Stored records
++++++++

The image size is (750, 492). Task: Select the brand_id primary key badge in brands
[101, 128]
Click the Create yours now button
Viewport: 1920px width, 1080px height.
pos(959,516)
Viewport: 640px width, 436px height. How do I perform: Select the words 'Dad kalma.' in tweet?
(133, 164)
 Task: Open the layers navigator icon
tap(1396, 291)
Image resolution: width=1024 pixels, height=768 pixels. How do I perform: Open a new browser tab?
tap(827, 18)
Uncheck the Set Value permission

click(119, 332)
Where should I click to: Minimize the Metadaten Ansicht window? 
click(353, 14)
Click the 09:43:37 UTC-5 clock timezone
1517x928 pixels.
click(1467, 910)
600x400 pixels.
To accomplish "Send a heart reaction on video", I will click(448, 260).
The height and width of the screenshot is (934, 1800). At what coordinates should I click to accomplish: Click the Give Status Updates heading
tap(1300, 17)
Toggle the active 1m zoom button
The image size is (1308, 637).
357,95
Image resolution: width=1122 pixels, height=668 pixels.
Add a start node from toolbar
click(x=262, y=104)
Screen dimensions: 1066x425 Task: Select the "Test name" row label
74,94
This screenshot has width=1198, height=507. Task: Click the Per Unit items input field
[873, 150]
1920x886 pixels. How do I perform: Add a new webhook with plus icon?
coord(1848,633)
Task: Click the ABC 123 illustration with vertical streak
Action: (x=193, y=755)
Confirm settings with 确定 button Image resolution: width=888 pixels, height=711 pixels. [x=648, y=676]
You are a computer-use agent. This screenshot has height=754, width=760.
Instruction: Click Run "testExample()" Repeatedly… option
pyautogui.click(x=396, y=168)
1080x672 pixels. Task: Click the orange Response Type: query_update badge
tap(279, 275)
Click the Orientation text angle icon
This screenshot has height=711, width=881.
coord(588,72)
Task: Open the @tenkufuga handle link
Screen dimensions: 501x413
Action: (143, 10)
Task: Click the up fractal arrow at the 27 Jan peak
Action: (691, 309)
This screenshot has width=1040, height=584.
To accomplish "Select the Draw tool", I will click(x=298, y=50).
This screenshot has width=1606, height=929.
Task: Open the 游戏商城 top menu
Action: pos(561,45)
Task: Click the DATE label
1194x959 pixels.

++++++++

» TASK OBJECTIVE
Find the line that contains "1080x672 pixels. Task: Click" in the data above. Reproduce it and every later line exactly, through the last one.

» EXERCISE OUTPUT
1080x672 pixels. Task: Click the orange Response Type: query_update badge
tap(279, 275)
Click the Orientation text angle icon
This screenshot has height=711, width=881.
coord(588,72)
Task: Open the @tenkufuga handle link
Screen dimensions: 501x413
Action: (143, 10)
Task: Click the up fractal arrow at the 27 Jan peak
Action: (691, 309)
This screenshot has width=1040, height=584.
To accomplish "Select the Draw tool", I will click(x=298, y=50).
This screenshot has width=1606, height=929.
Task: Open the 游戏商城 top menu
Action: pos(561,45)
Task: Click the DATE label
1194x959 pixels.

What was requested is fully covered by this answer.